Disparaging tobacco’s value is a familiar theme with tobacco prohibitionists. They claim that the substance is worthless, and that the beneficial effects reported by smokers are only symptoms of relief from nicotine withdrawal. But smokers believe that they derive specific benefits. Who is telling the truth?
A meta-analysis just published in the journal Psychopharmacology reviewed the effects of nicotine and smoking on aspects of human performance (abstract here). The lead author is Stephen Heishman, a scientist at the National Institute on Drug Abuse; he is joined by Bethea Kleykamp of Johns Hopkins University and Edward Singleton of Stevenson University. The study will not please anti-tobacco extremists.
Heishman et al. reviewed 15 years of published studies on the effects of nicotine and smoking on various measures of human performance. They had strict criteria for the studies they accepted; one of the most important was including only nonsmokers or smokers who had not been deprived, in order to eliminate the confounding effects of withdrawal on performance.
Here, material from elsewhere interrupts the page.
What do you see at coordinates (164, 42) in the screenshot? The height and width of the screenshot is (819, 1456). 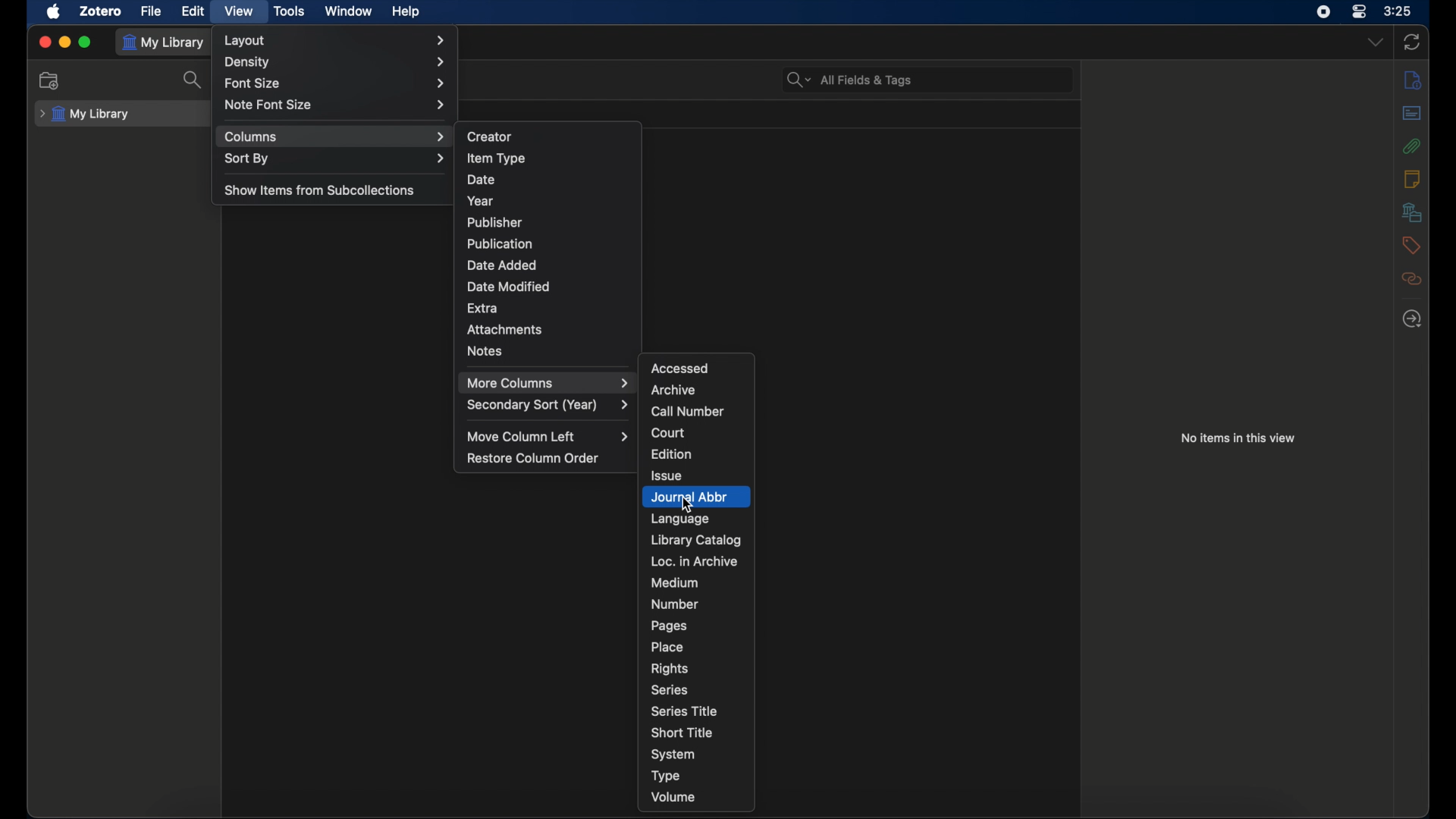 I see `my library` at bounding box center [164, 42].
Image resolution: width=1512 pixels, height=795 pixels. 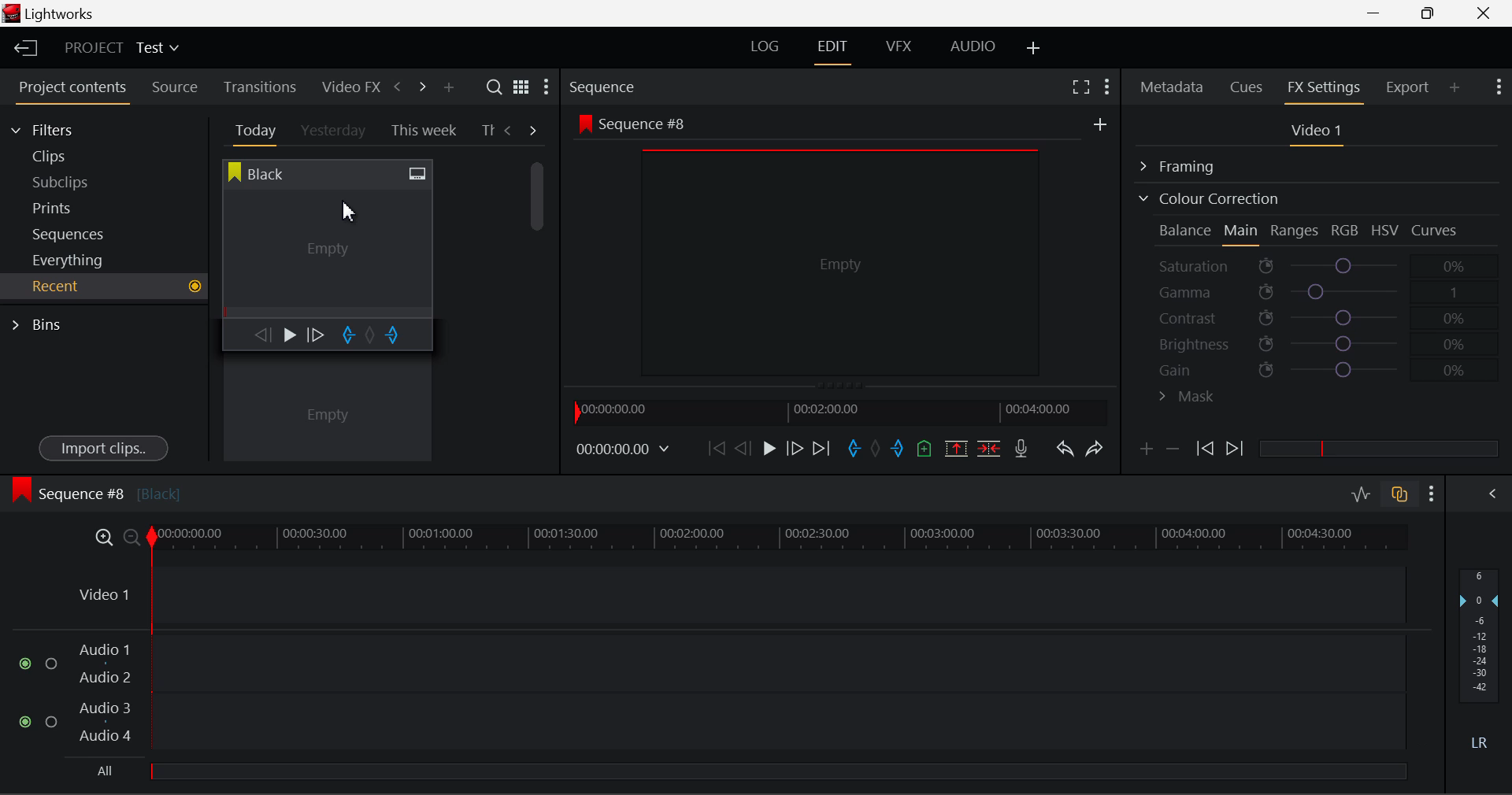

Heishman et al. found that nicotine and/or smoking produces positive effects involving fine motor skills, attention and memory. The investigators conclude: “The significant effects of nicotine on motor abilities, attention, and memory likely represent true performance enhancement because they are not confounded by withdrawal relief. The beneficial cognitive effects of nicotine have implications for initiation of smoking and maintenance of tobacco dependence.”
It’s time to be honest with the 50 million Americans, and hundreds of millions around the world, who use tobacco. The benefits they get from tobacco are very real, not imaginary or just the periodic elimination of withdrawal. It’s time to abandon the myth that tobacco is devoid of benefits, and to focus on how we can help smokers continue to derive those benefits with a safer delivery system.